For many seamen, Pan-African connections provided an important basis for community. This was particularly true in Liverpool, which, as the headquarters for Elder Dempster shipping and the point of departure and return for most voyages, was the perceived home base for seamen. It was therefore not unusual that seamen visiting Liverpool found a large community of former seamen from across West Africa as well as Liverpool-born blacks to socialize with.29 Seamen’s testimonies revealed the central importance Pan-Africanism played as the antecedent for forming social, cultural, and economic alliances.30 Histories of Pan-Africanism from the postwar era are usually concerned with the intellectual movements of the political elite in their anti-imperialist struggles. Barbara Bush wrote, “By the First World War this intellectual black nationalism, which had been concerned with establishing a racial and cultural bond between Africa and its diaspora, had embraced more directly political objectives.”31 By contrast, the Pan-Africanism of seamen was a popular, working-class expression of black solidarity and affiliation. Rather than a political or intellectual movement, seamen’s experiences reflected a lived Pan-Africanism.32 As one seaman recalled the scene in Liverpool: “We were really welcomed and we made new friends. . . . There were a lot of Africans, whether Ghanaians, Togolese, Liberian, or Sierra Leoneans—we were treated as brothers.”33 Descriptions of the social scene in Liverpool in particular revealed the extent to which seamen identified with the Pan-African community. Nightclubs bore the names of ethnic and national groups originating in Africa, but seamen claimed that all the clubs welcomed mixed populations. One reported, “Sometimes I stayed in Liverpool with my European girlfriend for three months whenever I dropped from the ship. I know the Yoruba, Igbo, Ghanaian, and Freetown Clubs in Liverpool. . . . At night, after the day’s work, we went round the clubs and that was a seaman’s life.”34 Liverpool-born blacks and emigrants from the Caribbean frequented the same social clubs, creating many opportunities for social and cultural mixing among blacks of the diaspora.
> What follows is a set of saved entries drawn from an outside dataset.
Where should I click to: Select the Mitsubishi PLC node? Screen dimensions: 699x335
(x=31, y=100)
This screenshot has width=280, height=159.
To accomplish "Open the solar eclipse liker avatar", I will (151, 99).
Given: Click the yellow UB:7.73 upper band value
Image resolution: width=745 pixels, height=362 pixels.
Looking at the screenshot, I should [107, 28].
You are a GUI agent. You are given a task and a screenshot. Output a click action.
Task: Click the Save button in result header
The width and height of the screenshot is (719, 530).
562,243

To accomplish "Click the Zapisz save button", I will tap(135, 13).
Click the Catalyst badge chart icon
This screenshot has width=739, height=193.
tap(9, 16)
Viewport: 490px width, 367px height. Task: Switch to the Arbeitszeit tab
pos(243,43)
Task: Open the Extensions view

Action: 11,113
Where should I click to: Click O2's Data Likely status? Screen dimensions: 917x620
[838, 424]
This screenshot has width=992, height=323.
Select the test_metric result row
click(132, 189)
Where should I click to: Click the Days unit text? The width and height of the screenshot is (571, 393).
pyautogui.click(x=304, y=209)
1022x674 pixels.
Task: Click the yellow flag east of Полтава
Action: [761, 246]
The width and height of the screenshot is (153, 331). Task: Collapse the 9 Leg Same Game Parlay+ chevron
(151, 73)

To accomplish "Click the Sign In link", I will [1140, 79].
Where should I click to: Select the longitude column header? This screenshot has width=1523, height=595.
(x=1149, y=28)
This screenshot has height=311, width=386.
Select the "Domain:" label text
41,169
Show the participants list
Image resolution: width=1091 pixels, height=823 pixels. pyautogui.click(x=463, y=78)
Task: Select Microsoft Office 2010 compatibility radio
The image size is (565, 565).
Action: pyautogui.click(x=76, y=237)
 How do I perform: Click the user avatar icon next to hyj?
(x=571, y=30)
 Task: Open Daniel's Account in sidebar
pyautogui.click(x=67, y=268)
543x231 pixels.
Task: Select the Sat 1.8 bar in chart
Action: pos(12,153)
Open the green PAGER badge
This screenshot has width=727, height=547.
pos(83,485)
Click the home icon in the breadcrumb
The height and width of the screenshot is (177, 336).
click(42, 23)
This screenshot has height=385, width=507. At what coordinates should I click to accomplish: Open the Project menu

The Stanley House, a community center in Liverpool, also served as an important meeting point for local blacks and visiting seamen.35
The same attraction and affiliation to local black communities could be identified in seamen’s recounting of their experiences in South America, Canada, and the United States. Several recounted their satisfaction over seeing Africans in Brazil, and the discovery of close affinities between blacks there and back at home. As one said, “South America is also good. In fact, in South America you will see Africans; it is just like Africa where you will see some of them working barefoot.”36 Particularly for the Yoruba seamen, the meeting with local communities in Brazil was deeply moving, as they found an unexpected familiarity among Yoruba descendants. One recalled, “I had a peculiar experience in Brazil. I was in Santos for the first time, I was in the black community and the people are predominantly Yoruba. These people called me ‘a fresh brother from home.’ They spoke Yoruba language but they spoke more in Portuguese language. They never wanted me to come back to Nigeria again, but I told them that was not possible.”37
At the same time that seamen made strategic use of Pan-African and black diaspora relations, their mobility and resourcefulness led them to construct alliances that also cut across boundaries of race. Perhaps the most outstanding tribute to seamen’s defiance of racial, class, and national boundaries was the romantic partnerships they formed abroad with European women, and the children born of these unions. According to seamen’s testimonies, the taking of a “wife” or “wives” in one or several foreign ports of call was commonplace. While these were not official marriages in the legal sense, seamen referred to these women as wives because they relied on them to provide a sense of home, community, and belonging in foreign countries.38 Retired seamen spoke with pride of their families abroad, and some claimed to have several “wives” and children spread over a few countries. When asked if he had girlfriends abroad, one seaman claimed, “Definitely, there should be.”39 A seaman interviewed claimed that he had a wife and two children in Holland, as well as a wife and two children in Brazil.40 Another informant boasted that in addition to his two wives and seven children i
n Nigeria, he had a wife and children in Liverpool, and a wife and children in Spain.41 A former captain told the following story of one of his crew:
There was a case when we traveled to Freetown. When we got to Freetown, this guy said, my wife is coming to greet us with the children and also bring some local Sierra Leonean food for us. Of course, we got to the port and she came and we ate and met the wife with two children and thanked her very well. The second day we left, sailed for Tema and when we got to Tema, this same man says his wife is bringing food for us. So, this woman came with one child. And of course, we came to Lagos and this guy told us he wants to go and greet his family. But it is no longer like that because now you spend less than a day in a particular port.42
Many seamen kept pictures of their wives and children abroad hanging in their homes in Nigeria, and pointed them out during interviews. When asked about children abroad, one informant explained, “Well, the fortunate ones had [children]. Look at my wife in that picture on the wall. For the fortunate ones, they had children, but because they could not afford to bring them back to Nigeria, their wives stayed over there.”43
Seamen’s partners abroad were drawn from among the economically and socially marginalized underclasses of white societies in England and elsewhere. Testimonies revealed that many of the Liverpool wives were of Irish descent, but one seaman claimed his wife was an Egyptian immigrant to England.44 As noted above, these relationships drew criticism from both local populations and government officials throughout the period under question. It is therefore significant that seamen’s descriptions of their marriages abroad made little or no reference to official disapproval of interracial sexual relations. Quite the contrary, the narratives that seamen constructed around these relationships flew in the face of political and social constraints, and revealed a surprising sense of agency and entitlement. This is particularly evident in seamen’s characterization of these women as wives. This classification is a significant indicator of how seamen viewed these relationships, and the role they played for them in their lives outside of Nigeria.